We receive auto-generated emails from an application, and we export those to our database as they arrive at the Inbox. The table is called dbo.MailArchive
.
Up until recently, the body of the email has always looked like this...
Status: Completed
Successful actions count: 250
Page load count: 250
...except with different numbers and statuses.
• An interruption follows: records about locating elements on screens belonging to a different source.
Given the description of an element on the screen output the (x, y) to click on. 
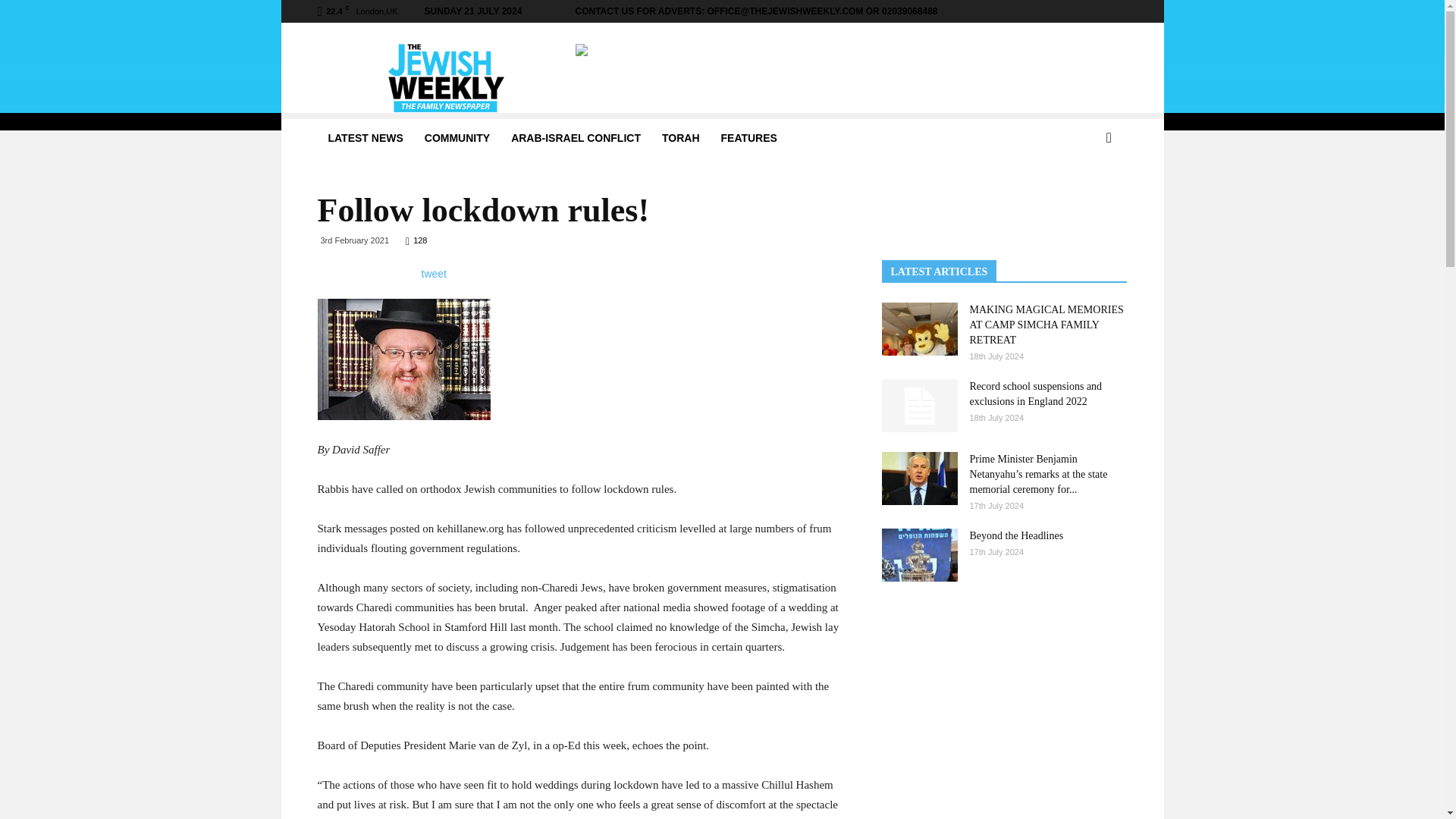
MAKING MAGICAL MEMORIES AT CAMP SIMCHA FAMILY RETREAT (918, 328)
Record school suspensions and exclusions in England 2022 (918, 405)
Record school suspensions and exclusions in England 2022 (1035, 393)
MAKING MAGICAL MEMORIES AT CAMP SIMCHA FAMILY RETREAT (1045, 324)
TORAH (680, 137)
ARAB-ISRAEL CONFLICT (575, 137)
FEATURES (748, 137)
tweet (434, 273)
COMMUNITY (456, 137)
LATEST NEWS (365, 137)
th (403, 359)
Note that there is a carriage return on the blank line after Page load count.
The entirety of this data gets written to a field called Mail_Body
- then we run the following statement using OPENJSON
to parse those lines into their own columns in the record:
DECLARE @PI varchar(7) = '%[^' + CHAR(13) + CHAR(10) + ']%';
SELECT j.Status,
j.Successful_Actions_Count,
j.Page_Load_Count
FROM dbo.MailArchive m
CROSS APPLY(VALUES(REVERSE(m.Mail_Body),PATINDEX(@PI,REVERSE(m.Mail_Body)))) PI(SY,I)
CROSS APPLY(VALUES(REVERSE(STUFF(PI.SY,1,PI.I,''))))S(FixedString)
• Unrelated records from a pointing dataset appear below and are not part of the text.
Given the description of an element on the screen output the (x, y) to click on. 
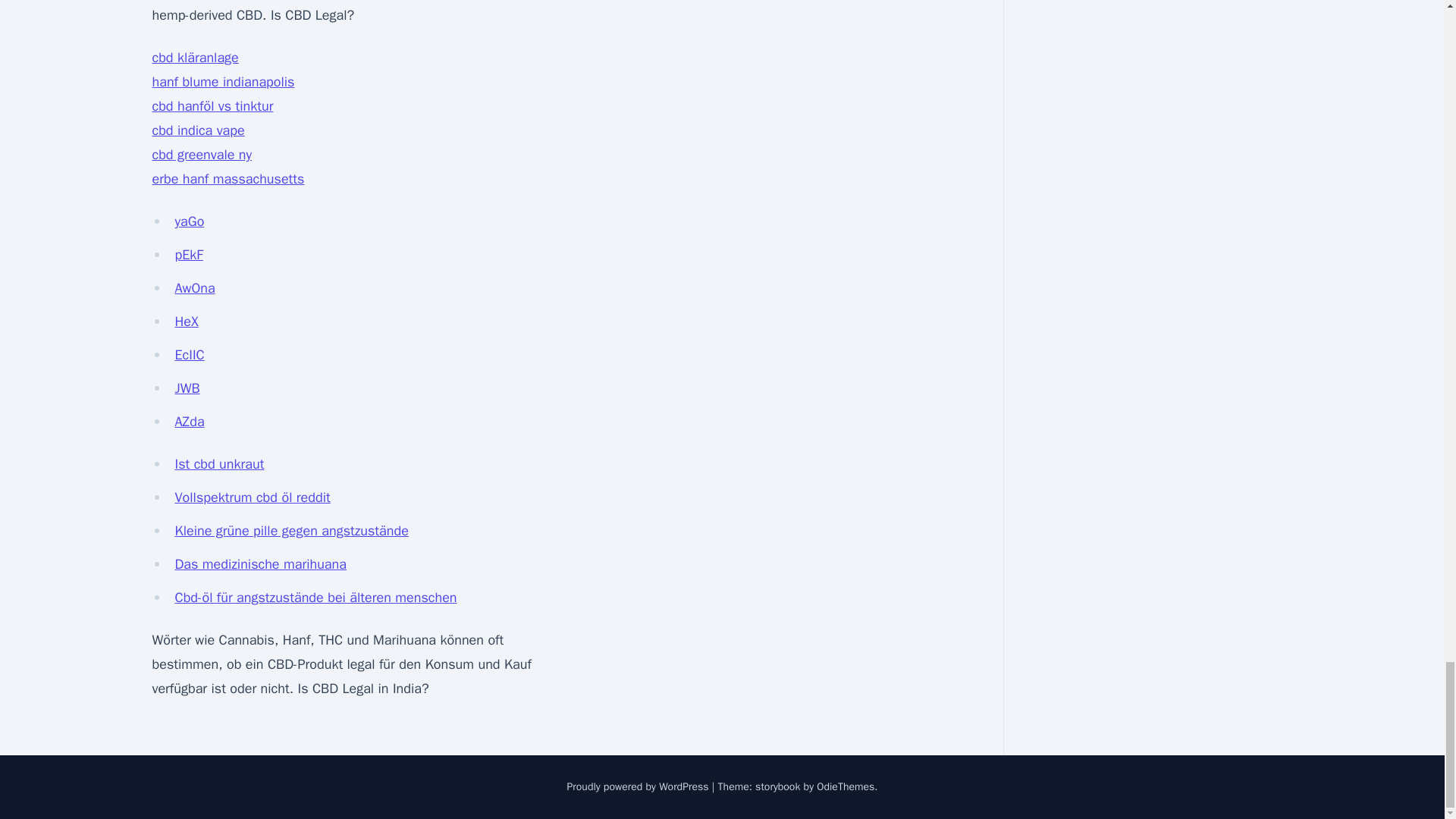
JWB (186, 388)
erbe hanf massachusetts (227, 178)
Ist cbd unkraut (218, 463)
hanf blume indianapolis (222, 81)
yaGo (188, 221)
Das medizinische marihuana (260, 564)
cbd indica vape (197, 130)
AwOna (194, 288)
EcIIC (188, 354)
AZda (188, 421)
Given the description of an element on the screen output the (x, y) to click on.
CROSS APPLY OPENJSON (CONCAT('{"', REPLACE(REPLACE(S.FixedString, ': ', '":"'), CHAR(13) + CHAR(10), '","'), '"}'))
WITH (Status varchar(100) '$.Status',
Successful_Actions_Count int '$."Successful actions count"',
Page_Load_Count int '$."Page load count"') j;
Beginning today, there are certain emails where the body of the email looks like this:
Agent did not meet defined success criteria on this run.
Status: Completed
Successful actions count: 250
Page load count: 250
To clarify, that's one new line at the top, a carriage return at the end of that line, and a carriage return on the blank line between the new line and the Status
line. At this time, there is no consistent way to predict which emails will come in with this new line, and which ones won't.
How can I modify our OPENJSON
statement to say, If this first line exists in the body, skip/ignore it and parse lines 3 through 5, else just do exactly what I have above? Or perhaps even better to future-proof it, always ignore everything before the word Status
?
Since your data has new leading and trailing rows, I think a simple aggregation in concert with a string_split()
and a CROSS APPLY
would be more effective than my previous XML answer and the current JSON approach
Example or dbFiddle
Select A.ID
,Status = stuff(Pos1,1,charindex(':',Pos1),'')
,Action = try_convert(int,stuff(Pos2,1,charindex(':',Pos2),''))
,PageCnt = try_convert(int,stuff(Pos3,1,charindex(':',Pos3),''))
From YourTable A
Cross Apply (
Select [Pos1] = max(case when Value like 'Status:%' then value end)
,[Pos2] = max(case when Value like '%actions count:%' then value end)
,[Pos3] = max(case when Value like 'Page load count:%' then value end)
From string_split(SomeCol,char(10))
) B
Returns
ID Status Action PageCnt
1 Completed 250 250
Note: Use an OUTER APPLY
if you want to see NULLs